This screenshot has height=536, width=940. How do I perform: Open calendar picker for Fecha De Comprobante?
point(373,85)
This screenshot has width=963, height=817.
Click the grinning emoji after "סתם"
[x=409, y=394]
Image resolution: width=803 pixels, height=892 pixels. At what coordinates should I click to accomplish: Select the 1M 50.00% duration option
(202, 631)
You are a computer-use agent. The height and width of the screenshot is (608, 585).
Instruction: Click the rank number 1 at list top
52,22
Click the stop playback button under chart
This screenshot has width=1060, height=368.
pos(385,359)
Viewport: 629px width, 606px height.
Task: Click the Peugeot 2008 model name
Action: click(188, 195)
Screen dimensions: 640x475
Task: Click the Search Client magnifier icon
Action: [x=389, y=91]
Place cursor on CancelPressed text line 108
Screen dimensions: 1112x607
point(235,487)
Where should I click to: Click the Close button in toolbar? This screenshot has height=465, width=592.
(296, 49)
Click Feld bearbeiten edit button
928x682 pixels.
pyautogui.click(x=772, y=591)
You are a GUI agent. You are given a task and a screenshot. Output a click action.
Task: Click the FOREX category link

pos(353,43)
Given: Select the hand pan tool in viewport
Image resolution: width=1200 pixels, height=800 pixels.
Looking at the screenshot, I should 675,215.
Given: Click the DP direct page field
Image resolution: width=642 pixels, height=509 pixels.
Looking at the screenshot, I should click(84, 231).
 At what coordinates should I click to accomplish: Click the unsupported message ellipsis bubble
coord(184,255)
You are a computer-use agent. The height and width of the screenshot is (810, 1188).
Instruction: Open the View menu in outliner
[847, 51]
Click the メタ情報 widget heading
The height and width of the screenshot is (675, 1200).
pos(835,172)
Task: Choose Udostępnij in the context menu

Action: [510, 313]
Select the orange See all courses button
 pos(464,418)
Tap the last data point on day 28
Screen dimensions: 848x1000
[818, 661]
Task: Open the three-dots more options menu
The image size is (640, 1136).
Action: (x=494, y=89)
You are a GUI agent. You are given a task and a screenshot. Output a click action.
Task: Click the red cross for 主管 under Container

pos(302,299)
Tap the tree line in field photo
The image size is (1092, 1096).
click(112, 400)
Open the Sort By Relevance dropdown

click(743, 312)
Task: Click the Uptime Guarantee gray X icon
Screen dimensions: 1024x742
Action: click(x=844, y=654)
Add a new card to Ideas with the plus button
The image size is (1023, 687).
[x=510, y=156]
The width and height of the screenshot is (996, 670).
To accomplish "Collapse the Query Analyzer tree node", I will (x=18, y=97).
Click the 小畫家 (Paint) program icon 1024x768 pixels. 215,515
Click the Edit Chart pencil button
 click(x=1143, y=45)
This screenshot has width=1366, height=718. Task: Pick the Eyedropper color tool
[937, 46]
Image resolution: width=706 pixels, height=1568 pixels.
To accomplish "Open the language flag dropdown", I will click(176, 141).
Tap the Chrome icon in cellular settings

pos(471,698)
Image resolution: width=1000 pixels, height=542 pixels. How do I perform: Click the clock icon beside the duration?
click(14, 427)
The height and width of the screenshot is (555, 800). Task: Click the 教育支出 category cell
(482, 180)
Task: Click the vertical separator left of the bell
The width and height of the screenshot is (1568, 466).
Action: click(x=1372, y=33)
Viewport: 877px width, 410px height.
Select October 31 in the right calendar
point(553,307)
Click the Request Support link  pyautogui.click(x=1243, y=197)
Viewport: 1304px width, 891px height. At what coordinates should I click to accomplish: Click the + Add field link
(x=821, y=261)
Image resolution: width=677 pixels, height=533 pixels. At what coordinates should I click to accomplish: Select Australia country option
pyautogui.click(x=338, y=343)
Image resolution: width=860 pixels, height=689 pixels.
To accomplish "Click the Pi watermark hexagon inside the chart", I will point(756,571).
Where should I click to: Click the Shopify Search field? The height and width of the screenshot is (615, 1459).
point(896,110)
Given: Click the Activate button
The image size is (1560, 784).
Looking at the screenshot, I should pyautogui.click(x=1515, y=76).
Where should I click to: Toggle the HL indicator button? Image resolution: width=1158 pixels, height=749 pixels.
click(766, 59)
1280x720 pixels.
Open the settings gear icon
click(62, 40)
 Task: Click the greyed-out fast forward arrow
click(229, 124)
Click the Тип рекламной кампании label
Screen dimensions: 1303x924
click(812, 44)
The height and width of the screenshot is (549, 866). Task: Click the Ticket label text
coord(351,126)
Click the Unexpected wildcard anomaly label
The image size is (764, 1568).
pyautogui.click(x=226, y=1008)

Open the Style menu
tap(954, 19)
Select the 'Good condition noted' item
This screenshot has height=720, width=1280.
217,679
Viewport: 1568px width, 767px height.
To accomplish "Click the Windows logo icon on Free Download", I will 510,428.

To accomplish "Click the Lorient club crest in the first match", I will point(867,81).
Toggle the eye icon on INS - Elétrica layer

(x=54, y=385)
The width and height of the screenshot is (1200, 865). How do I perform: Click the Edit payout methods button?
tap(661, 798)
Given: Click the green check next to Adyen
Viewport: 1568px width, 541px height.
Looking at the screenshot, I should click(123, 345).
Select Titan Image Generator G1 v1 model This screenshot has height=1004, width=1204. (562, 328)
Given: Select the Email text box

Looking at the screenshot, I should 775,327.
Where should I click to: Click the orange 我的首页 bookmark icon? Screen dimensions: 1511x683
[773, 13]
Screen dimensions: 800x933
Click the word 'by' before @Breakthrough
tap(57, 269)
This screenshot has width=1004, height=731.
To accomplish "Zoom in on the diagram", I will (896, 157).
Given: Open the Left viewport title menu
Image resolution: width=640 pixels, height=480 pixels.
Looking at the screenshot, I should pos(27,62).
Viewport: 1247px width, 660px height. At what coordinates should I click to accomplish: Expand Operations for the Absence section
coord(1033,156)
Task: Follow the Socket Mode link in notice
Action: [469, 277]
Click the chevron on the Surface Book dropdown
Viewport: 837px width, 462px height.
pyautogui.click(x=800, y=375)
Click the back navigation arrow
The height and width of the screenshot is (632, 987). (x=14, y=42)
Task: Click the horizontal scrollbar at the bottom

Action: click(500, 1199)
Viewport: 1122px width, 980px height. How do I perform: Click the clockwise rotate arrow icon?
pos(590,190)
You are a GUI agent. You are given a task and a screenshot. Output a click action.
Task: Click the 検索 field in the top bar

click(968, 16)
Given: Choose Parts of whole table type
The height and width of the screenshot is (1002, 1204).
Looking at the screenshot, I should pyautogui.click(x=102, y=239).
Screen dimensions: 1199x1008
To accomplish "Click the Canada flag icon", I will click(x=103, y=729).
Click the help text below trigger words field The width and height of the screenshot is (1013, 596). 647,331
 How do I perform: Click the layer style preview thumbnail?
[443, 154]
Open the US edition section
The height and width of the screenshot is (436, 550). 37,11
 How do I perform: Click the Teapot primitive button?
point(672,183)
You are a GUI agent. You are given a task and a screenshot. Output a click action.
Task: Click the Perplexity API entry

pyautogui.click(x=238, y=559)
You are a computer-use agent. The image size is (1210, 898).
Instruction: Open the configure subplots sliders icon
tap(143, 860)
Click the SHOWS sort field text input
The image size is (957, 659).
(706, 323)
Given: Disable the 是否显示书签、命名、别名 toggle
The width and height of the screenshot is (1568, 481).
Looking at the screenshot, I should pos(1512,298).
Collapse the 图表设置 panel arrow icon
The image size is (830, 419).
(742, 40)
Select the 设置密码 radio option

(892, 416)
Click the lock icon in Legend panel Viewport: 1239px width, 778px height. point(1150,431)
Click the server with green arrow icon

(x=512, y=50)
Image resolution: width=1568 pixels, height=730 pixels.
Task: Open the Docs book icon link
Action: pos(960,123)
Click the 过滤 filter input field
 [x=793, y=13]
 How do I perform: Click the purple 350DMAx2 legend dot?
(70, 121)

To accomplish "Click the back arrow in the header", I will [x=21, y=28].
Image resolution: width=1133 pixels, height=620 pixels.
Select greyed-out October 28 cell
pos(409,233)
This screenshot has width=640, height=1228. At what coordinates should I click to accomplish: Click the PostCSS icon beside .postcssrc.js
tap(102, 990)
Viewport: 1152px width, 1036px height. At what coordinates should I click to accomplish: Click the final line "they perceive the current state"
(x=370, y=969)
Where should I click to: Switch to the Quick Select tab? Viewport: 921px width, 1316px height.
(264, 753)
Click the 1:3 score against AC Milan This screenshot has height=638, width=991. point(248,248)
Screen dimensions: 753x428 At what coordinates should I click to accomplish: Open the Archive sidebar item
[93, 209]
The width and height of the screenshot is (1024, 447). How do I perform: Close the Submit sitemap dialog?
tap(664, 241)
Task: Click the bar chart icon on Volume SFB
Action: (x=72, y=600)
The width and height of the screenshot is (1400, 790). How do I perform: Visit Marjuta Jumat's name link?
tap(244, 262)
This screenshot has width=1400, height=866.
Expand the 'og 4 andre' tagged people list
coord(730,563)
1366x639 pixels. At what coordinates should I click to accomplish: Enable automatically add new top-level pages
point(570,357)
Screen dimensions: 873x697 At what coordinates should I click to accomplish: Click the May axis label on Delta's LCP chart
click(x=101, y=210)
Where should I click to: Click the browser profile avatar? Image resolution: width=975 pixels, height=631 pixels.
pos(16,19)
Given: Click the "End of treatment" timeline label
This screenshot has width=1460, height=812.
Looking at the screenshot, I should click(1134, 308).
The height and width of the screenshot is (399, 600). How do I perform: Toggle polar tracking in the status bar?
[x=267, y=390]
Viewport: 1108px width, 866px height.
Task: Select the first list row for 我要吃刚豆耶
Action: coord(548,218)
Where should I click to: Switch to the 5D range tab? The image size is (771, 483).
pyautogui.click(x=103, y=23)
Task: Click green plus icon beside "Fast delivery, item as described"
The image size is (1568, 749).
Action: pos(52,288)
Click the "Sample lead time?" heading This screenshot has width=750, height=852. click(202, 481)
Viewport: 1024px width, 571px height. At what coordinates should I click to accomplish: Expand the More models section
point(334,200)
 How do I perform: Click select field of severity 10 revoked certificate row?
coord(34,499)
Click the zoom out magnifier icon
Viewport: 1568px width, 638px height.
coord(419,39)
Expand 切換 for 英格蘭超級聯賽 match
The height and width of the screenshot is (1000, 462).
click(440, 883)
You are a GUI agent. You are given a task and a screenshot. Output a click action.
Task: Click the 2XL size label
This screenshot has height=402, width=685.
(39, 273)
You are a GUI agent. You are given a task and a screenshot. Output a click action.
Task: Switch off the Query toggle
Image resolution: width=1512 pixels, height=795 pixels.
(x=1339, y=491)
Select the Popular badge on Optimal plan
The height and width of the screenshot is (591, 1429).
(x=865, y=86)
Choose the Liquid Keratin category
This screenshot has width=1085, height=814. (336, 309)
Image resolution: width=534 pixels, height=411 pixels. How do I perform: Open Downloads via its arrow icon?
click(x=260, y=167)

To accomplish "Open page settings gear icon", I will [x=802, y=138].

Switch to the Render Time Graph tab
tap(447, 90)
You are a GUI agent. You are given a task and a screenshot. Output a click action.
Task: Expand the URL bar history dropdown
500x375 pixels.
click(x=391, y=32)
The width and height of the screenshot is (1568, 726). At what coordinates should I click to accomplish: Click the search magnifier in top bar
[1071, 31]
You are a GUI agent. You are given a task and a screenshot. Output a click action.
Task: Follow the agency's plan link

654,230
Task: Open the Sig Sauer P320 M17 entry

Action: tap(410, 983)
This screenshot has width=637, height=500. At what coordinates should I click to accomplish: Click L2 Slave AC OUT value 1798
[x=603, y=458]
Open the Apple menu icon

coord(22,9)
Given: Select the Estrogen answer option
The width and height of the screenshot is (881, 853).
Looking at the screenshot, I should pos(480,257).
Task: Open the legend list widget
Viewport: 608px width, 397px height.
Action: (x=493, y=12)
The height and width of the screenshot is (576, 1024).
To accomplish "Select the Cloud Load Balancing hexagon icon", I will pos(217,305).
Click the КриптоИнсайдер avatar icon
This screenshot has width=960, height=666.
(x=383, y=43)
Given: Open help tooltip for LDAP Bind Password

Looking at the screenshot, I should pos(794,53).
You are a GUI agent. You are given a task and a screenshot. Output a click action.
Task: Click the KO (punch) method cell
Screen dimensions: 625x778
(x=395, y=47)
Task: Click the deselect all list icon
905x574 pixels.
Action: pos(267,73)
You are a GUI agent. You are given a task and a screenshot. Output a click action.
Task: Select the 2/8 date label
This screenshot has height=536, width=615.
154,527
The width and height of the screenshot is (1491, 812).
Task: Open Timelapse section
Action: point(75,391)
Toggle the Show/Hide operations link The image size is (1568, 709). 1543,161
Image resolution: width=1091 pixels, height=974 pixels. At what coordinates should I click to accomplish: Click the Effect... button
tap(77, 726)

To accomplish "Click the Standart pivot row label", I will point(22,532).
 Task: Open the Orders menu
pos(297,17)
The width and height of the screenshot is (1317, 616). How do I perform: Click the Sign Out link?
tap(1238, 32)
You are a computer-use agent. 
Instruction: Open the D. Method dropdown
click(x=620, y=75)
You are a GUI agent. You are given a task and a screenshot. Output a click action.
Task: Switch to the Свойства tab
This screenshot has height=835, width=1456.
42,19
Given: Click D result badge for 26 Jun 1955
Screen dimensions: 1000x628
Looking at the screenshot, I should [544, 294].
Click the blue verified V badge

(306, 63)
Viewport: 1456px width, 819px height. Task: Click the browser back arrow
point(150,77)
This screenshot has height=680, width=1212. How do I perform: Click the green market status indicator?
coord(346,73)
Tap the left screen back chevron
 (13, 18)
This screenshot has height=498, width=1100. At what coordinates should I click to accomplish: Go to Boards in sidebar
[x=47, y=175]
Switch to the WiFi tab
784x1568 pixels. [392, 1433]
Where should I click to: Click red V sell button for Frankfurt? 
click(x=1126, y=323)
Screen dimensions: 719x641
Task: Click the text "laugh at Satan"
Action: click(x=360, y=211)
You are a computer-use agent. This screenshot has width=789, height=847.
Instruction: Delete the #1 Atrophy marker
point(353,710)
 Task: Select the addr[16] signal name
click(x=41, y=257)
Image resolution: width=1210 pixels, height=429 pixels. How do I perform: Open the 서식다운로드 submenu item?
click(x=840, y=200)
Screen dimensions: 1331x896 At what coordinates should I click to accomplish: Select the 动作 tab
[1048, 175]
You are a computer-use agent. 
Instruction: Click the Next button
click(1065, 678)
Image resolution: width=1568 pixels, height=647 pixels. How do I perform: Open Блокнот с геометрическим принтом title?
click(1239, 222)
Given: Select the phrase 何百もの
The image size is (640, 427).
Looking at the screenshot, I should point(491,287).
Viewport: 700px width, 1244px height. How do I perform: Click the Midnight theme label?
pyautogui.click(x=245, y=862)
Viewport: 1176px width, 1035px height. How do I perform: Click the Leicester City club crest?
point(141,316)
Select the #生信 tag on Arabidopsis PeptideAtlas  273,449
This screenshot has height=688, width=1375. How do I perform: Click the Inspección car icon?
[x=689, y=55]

» WHAT IS EXPECTED
Each line in the data that holds the string "hexagon" needs to be copied.

» SOLUTION TO THE EXERCISE
To accomplish "Click the Pi watermark hexagon inside the chart", I will point(756,571).
To accomplish "Select the Cloud Load Balancing hexagon icon", I will pos(217,305).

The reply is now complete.